The direction ratios of a line perpendicular to a plane \(Ax+By+Cz+D=0\) are simply the coefficients of x, y, and z, which are (A, B, C). These are the components of the normal vector to the plane.

Answer 1

The Correct Option is A

Step 1: Find the value of 'a'.
The normal vectors to the two planes are \( \vec{n_1} = a\vec{i}-\vec{j}+3\vec{k} \) and \( \vec{n_2} = 3\vec{i}+a\vec{j}+\vec{k} \).
The angle \(\theta\) between the planes is the angle between their normal vectors, given by \( \cos\theta = \frac{|\vec{n_1} \cdot \vec{n_2}|}{|\vec{n_1}||\vec{n_2}|} \).
Given \( \theta = \pi/3 \), so \( \cos(\pi/3) = 1/2 \).
\( \vec{n_1} \cdot \vec{n_2} = (a)(3) + (-1)(a) + (3)(1) = 3a - a + 3 = 2a+3 \).
\( |\vec{n_1}| = \sqrt{a^2+(-1)^2+3^2} = \sqrt{a^2+10} \).
\( |\vec{n_2}| = \sqrt{3^2+a^2+1^2} = \sqrt{a^2+10} \).
So, \( \frac{1}{2} = \frac{|2a+3|}{(\sqrt{a^2+10})(\sqrt{a^2+10})} = \frac{|2a+3|}{a^2+10} \).
This gives \( a^2+10 = 2|2a+3| \).
Case 1: \(2a+3 \ge 0\). \( a^2+10 = 2(2a+3) = 4a+6 \implies a^2-4a+4=0 \implies (a-2)^2=0 \implies a=2 \). This is consistent with \(2a+3 \ge 0\).
Case 2: \(2a+3<0\). \( a^2+10 = -2(2a+3) = -4a-6 \implies a^2+4a+16=0 \). The discriminant is \(4^2 - 4(16)<0\), so no real solutions.
Thus, the only value is \(a=2\).
Step 2: Find the direction ratios of the line perpendicular to the third plane.
The third plane is \((a+2)x+(a-4)y+2az=a\).

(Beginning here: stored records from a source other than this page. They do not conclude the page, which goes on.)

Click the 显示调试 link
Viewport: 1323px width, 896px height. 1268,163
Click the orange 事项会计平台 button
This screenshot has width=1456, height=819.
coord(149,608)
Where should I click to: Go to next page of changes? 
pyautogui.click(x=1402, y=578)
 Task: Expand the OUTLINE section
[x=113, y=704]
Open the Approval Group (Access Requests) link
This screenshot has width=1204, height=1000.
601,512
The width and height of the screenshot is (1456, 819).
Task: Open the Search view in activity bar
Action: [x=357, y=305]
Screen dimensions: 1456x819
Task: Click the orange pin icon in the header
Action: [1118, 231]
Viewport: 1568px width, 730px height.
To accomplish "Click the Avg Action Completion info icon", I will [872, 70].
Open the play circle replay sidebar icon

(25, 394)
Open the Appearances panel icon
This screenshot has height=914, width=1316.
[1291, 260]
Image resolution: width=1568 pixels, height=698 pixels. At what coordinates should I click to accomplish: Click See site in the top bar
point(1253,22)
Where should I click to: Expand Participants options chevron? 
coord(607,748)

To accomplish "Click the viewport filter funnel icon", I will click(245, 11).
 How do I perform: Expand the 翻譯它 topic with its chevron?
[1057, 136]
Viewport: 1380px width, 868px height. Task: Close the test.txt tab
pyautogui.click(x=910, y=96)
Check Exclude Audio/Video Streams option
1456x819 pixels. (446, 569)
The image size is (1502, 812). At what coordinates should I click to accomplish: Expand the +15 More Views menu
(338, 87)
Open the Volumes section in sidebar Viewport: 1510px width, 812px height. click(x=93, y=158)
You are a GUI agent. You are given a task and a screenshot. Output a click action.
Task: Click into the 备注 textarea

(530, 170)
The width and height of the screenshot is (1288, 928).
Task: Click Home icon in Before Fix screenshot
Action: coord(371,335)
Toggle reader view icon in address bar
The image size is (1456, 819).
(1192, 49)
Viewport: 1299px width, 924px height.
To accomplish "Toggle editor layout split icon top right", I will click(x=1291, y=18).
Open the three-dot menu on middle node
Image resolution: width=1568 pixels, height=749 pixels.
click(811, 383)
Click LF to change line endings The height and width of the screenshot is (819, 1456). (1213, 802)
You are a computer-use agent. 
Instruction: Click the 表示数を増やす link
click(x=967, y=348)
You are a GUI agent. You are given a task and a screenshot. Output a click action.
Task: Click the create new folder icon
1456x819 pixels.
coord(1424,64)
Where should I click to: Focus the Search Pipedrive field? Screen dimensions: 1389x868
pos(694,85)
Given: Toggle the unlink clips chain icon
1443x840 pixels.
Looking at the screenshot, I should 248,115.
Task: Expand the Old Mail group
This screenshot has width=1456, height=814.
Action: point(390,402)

Substitute \(a=2\).
\((2+2)x+(2-4)y+2(2)z=2 \implies 4x - 2y + 4z = 2\).
The direction ratios of the normal to this plane are the coefficients of x, y, and z, which are (4, -2, 4).
A line perpendicular to this plane will have direction ratios parallel to the normal vector.
So the direction ratios of the line are proportional to (4, -2, 4).
We can simplify this by dividing by 2, which gives (2, -1, 2). This matches option (A).